→ Problèmes à résoudre
**1)** Relevez tous les médias ou sites nommés dans l'article sur Gaza.
**2)** Répondez à ces questions d'après l'article sur Gaza :
(a) À quelle date l'enquête de Local Call et +972 a-t-elle été publiée ?
(b) Selon le premier paragraphe, quels types de cibles la machine à calculer fournit-elle ?
(c) Sur quoi l'enquête s'appuyait-elle ?
**3)** Citez l'article sur Gaza depuis « Gaza : Un génocide » jusqu'à « ordinateur de l’histoire. ».

→ Texte extrait
╔══

Gaza : Un génocide assisté par ordinateur

Les chiffres concernant l’ampleur du désastre à Gaza sont hallucinants. Quoi qu’en dise la communication du gouvernement israélien, une telle destruction systématique suppose une intention, mais aussi la mise en place de moyens sophistiqués. Parmi ces moyens, il faut compter une intelligence artificielle, une machine à calculer qui fournit très rapidement des cibles, qu’il s’agisse de bâtiments ou de personnes. Il s’agit du premier génocide assisté par ordinateur de l’histoire.
Texte déjà paru sur Contre-attaque

Doctrine Dahiya étendue à l’intelligence artificielle

Le 30 novembre 2023, Local Call et +972, deux médias indépendants israélo-palestiniens en ligne, publiaient une enquête importante [1] qui éclairait la nature de la logique génocidaire à l’œuvre à Gaza. Sur la base de témoignages de membres des services de renseignements israéliens, elle révélait que l’armée d’Israël utilisait une intelligence artificielle pour générer un très grand nombre de cibles bombardées ensuite lors de frappes aériennes « à un rythme qui dépasse de loin ce qui était auparavant possible ».

╚══

→ Données fournies
╔══

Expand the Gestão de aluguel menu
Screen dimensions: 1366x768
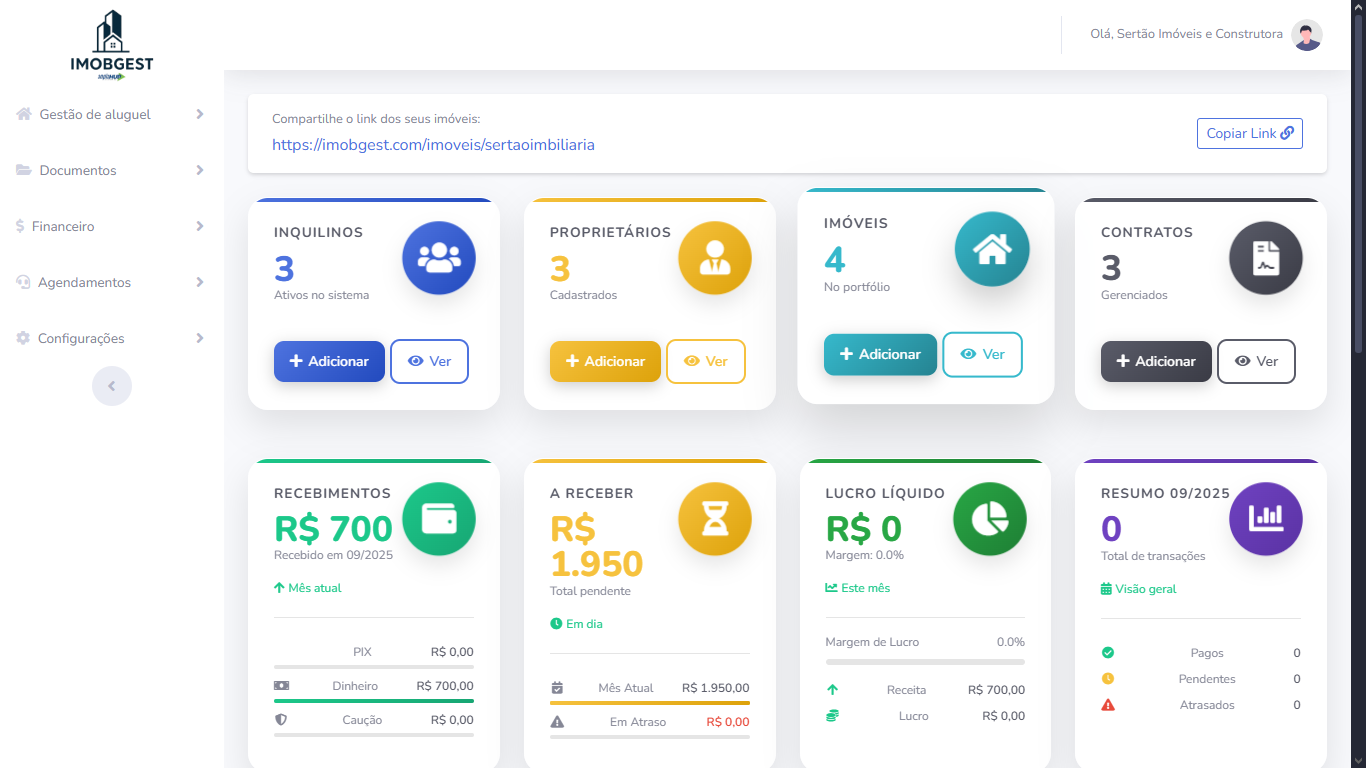click(110, 114)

╚══

→ Les réponses
**1)**
Contre-attaque
Local Call
+972

**2)**
(a) Le 30 novembre 2023.
(b) Des bâtiments ou des personnes.
(c) Sur des témoignages de membres des services de renseignements israéliens.

**3)**
Gaza : Un génocide assisté par ordinateur

Les chiffres concernant l’ampleur du désastre à Gaza sont hallucinants. Quoi qu’en dise la communication du gouvernement israélien, une telle destruction systématique suppose une intention, mais aussi la mise en place de moyens sophistiqués. Parmi ces moyens, il faut compter une intelligence artificielle, une machine à calculer qui fournit très rapidement des cibles, qu’il s’agisse de bâtiments ou de personnes. Il s’agit du premier génocide assisté par ordinateur de l’histoire.